## START SOURCE

# Dimensions on standard box car



## Big John (Jan 4, 2008)

I am making some simple foam block models of box cars to do a talk on scale to my railroad club. I want to use the standard 40' box car for the demonstration. I know that 40' became standard in the mid 20th century and there were not any narrow gauge cars that were this large. However, just to make a startling impression and show the difference in scale size I want to do a typical 40' box car in the following scales: 1/32 1/29 1/24 1/22.5 1/20.3 1/16 and 1/13.5. These models are only going to be simple blocks of foam with no details such as couplers or trucks. What I need is the height, width and length of a standard 40' boxcar so I can show the correct proportions of the foam blocks which would represent what the cars size would look like for these scales. 

Thanks

Big John


----------



## Big John (Jan 4, 2008)

## END SOURCE

WHAT IS NEEDED |
Continue the forum thread on box car dimensions from the point where it stops.

## START MATERIAL SUPPLIED

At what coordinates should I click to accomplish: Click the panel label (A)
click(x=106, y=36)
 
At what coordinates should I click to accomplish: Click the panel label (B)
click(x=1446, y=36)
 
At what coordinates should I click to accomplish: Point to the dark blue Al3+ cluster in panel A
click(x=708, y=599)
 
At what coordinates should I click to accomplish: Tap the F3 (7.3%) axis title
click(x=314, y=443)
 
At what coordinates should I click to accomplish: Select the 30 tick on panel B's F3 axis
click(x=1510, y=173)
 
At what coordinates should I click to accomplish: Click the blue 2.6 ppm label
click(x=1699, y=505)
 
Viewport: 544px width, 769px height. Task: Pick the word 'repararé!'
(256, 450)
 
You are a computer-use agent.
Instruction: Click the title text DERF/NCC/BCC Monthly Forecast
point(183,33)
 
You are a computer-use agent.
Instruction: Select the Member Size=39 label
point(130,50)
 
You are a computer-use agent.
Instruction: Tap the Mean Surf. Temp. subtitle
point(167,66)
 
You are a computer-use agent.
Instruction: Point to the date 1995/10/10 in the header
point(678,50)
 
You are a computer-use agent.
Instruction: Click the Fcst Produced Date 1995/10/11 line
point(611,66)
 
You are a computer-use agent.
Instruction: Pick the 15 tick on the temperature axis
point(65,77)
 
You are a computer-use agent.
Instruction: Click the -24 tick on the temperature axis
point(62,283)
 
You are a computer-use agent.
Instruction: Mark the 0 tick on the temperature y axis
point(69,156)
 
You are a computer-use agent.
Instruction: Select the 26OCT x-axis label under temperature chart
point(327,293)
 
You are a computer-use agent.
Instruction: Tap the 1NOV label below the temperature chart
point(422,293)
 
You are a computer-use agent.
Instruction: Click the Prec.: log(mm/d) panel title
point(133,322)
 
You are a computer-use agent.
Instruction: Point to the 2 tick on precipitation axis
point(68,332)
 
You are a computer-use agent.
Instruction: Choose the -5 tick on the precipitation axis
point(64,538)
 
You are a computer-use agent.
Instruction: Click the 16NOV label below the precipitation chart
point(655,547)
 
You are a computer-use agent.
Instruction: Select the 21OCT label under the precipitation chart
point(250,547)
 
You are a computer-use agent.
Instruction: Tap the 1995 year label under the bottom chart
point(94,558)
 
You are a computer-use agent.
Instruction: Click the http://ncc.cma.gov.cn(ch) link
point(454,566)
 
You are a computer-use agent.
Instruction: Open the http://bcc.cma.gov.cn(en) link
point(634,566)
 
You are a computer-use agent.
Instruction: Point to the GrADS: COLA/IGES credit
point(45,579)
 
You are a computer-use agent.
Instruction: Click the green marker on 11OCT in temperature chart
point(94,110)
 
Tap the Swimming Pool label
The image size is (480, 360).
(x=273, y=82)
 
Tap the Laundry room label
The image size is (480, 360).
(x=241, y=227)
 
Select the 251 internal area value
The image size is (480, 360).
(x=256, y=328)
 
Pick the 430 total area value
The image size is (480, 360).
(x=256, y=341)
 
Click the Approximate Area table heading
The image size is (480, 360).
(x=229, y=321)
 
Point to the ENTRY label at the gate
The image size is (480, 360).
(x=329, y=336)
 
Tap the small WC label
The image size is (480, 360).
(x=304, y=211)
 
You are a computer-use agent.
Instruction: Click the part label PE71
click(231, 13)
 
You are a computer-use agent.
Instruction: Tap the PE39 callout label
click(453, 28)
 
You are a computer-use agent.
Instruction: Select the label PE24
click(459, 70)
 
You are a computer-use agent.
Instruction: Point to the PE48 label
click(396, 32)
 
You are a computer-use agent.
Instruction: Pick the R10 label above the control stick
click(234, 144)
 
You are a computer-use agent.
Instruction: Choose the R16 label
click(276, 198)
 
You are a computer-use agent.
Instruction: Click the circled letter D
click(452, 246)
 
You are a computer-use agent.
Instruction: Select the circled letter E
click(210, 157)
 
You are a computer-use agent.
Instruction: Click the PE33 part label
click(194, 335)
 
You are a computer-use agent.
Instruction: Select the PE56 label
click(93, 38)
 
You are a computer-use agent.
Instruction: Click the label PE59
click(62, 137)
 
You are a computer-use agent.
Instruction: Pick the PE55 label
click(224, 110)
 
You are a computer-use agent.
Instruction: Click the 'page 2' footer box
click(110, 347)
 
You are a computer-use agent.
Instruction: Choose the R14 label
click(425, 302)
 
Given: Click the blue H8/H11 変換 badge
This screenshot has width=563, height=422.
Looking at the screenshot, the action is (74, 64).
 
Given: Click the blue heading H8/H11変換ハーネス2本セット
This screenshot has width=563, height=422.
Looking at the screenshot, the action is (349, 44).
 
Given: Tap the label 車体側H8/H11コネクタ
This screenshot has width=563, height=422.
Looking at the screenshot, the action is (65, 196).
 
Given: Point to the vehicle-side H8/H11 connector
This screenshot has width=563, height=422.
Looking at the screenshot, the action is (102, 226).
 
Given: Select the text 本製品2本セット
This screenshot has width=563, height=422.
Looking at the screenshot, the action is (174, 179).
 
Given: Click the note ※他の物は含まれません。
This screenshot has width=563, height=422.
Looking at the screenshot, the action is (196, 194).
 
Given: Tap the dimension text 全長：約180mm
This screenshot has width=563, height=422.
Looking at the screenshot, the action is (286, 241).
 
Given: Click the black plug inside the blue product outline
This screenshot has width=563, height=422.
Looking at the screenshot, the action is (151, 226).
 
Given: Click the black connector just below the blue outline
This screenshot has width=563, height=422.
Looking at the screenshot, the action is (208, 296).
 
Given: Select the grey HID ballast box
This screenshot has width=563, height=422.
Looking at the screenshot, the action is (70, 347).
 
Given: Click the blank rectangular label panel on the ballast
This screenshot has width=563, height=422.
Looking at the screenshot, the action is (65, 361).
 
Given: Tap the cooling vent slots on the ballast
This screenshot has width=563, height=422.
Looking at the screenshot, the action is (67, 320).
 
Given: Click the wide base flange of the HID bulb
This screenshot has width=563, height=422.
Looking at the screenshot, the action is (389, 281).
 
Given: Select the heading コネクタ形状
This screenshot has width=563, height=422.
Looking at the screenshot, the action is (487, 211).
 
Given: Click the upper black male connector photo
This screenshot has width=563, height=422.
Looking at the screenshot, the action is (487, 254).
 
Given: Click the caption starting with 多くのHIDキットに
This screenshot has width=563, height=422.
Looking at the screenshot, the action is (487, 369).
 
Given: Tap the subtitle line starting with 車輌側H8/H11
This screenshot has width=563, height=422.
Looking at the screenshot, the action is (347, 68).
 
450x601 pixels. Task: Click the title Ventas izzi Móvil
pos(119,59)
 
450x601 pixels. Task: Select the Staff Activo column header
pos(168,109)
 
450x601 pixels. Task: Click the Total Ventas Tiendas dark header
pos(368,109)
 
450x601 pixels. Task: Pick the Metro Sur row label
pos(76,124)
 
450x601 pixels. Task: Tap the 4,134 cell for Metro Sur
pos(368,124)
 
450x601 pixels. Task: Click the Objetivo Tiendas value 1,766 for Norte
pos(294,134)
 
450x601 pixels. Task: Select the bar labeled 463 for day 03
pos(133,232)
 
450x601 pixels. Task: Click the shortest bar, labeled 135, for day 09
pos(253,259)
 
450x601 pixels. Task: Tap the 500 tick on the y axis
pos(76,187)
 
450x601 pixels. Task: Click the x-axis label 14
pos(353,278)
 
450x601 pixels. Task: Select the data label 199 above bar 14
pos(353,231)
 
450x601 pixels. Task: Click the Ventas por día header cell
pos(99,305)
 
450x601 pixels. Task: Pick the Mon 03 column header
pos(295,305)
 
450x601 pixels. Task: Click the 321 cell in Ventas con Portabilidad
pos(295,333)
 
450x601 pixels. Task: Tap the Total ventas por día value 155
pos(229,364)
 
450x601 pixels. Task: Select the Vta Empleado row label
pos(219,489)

## END MATERIAL SUPPLIED

THE RESULT |
Found the answer on a web site. Inside dimensions for Pullman box cars made in the 50's 40' 6" long, 10' 6" high and 9' 2" wide. The outside dimensions were 44' long, 14' high and 10' 8" wide. This was the largest quantity of standard 40' cars built for that time frame. 

Big John


----------



## Bruce Chandler (Jan 2, 2008)

There were not very many 40' boxcars in narrow gauge (1:20) ...30' was more the norm.


----------



## Semper Vaporo (Jan 2, 2008)

Label them, line them up, take photos and post them here. Please!


----------



## chuck n (Jan 2, 2008)

The D&RGW had a 40 foot reefer. In 1:20.3 it is:

Length 24"
width 4"

height 5" (without trucks)

height 6" (with trucks)












This is a Phils Narrow Gauge Kit.


They did not have any box cars of this length.



Chuck N


----------



## Plant man (Nov 28, 2008)

Do you have to be a first class member in order to post pictures? If not how do you post them. 
Scott


----------



## Dean Whipple (Jan 2, 2008)

There were not very many 40' boxcars in narrow gauge (1:20) ...30' was more the norm.



Bruce,
Just to clarify although most modelers in 1:20.3 happen to model narrow gauge
*........BUT........*

*1:20.3 is a scale* where 15 mm equal 1 foot......
*1:20.3 is a scale - F *represents 4'-8 1/2" STANDARD GAUGE, uses track 70.64mm wide....
*1:20.3 is a scale - Fn3* represents 3 foot NARROW GAUGE, uses track 45mm wide......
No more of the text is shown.